Dafür ist es längst überfällig, den Schnaps zu würdigen. Wie traurig wäre es, wenn er fehlen würde! Man denke nur an all die Schnapsideen, ohne die das Leben einfältiger verlaufen wäre… und es wäre jammerschade um all das Obst, wenn es am Boden verfaulen müsste, weil es nicht rechtzeitig irgendeinen Magen durchlaufen kann und es selbst den Vögeln und Wespen zu viel wäre.

Da muss der verantwortungsvolle Mensch doch die Brennerei ansecklen und etwas damit machen.

Ist dabei eine hochwertige Naturalie entstanden, sind die Einsatzgebiete vielseitig:

Abends streichelt der Schnaps dann beim Kafi die Seele, befreit die Nase, tötet Bakterien und Würmer auf den gesamten menschlichen Kanalisationswegen, tröstet beim Jassen den Verlierer, hilft beim Verdauen unwillkommener Neuigkeiten…

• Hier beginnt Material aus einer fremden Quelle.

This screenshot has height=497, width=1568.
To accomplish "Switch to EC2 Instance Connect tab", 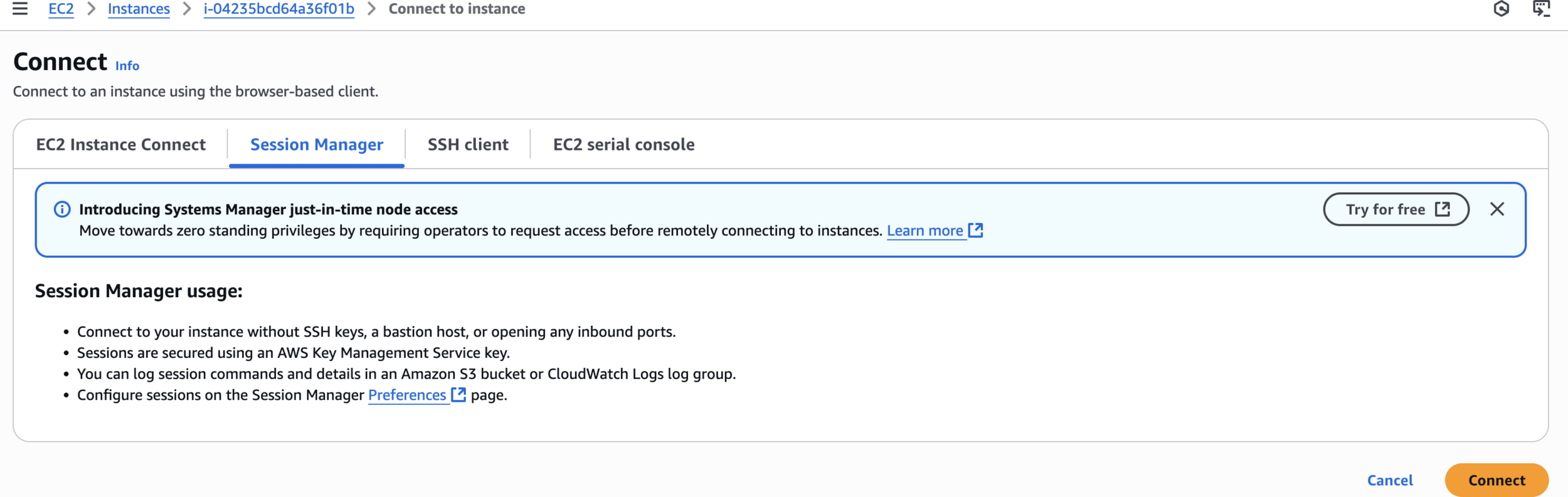I will coord(121,145).
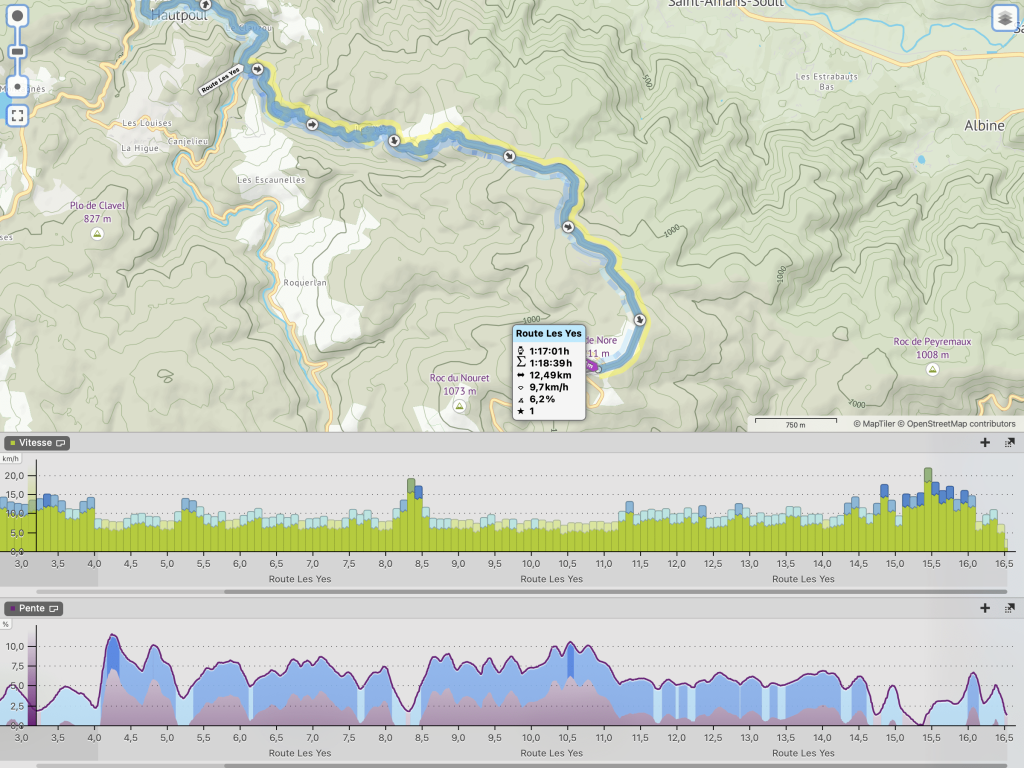1024x768 pixels.
Task: Toggle fullscreen map view
Action: pyautogui.click(x=17, y=116)
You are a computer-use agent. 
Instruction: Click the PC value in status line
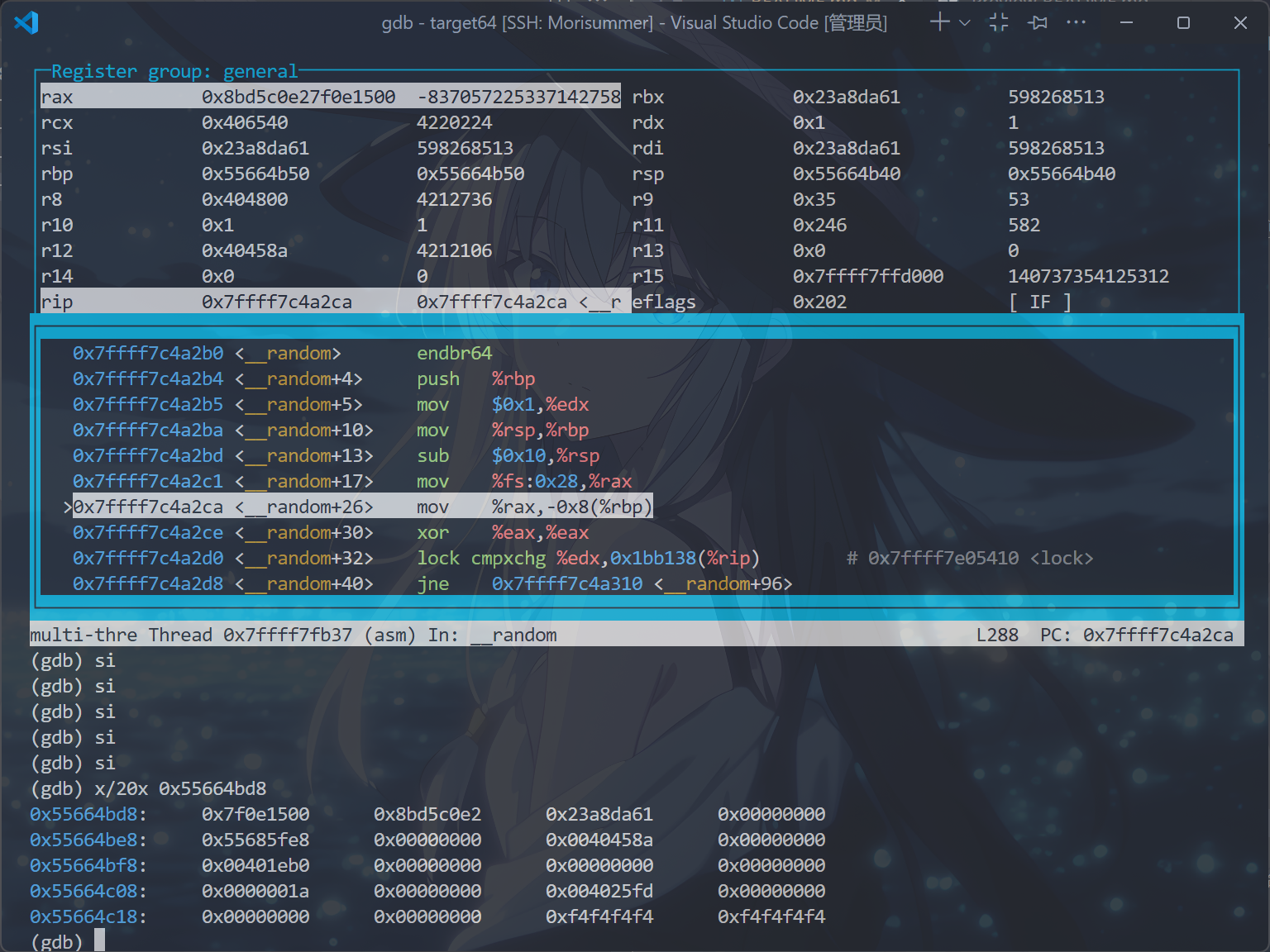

Und hat das mit dem hochwertigen Produkt nicht ganz hingehauen, kann er als minderwertigeres Gebräu immerhin noch zum Fensterputzen verwendet werden oder zum Einreiben von Grosis Beinen. Die Zeiten, wo wir den Sound ab Tonbandkassetli angehört und von Zeit zu Zeit den Tonkopf mit Fusel gereinigt haben, sind allerdings lang vorbei und bisher nicht zurückgekehrt.


Dann kommen wir noch zum Rock'n'Roll.

Es war einmal eine Baumwollplantage…

und dann sind die meisten von uns irgendwann von der Musikgeschichte erfasst worden und haben in jeder Etappe unseres Lebens den persönlichen Soundtrack in den biografischen Rucksack gebeigt, wo er seither beheimatet ist.

Bei mir persönlich ist es so, dass ich in gewissen Fällen noch präsent habe, wann ich als Teenygirl wo zu welchem Song herumgeschmust habe – während mir Name und Gesicht des Mitbeteiligten unterwegs verlustig gegangen sind. Und wenn wir dabei keine Musik gehört haben, ist an der Erinnerung eh nicht viel dran.

Lieber Leser, geht es dir auch so? Wenn nicht, kann ich auch nichts für dich tun.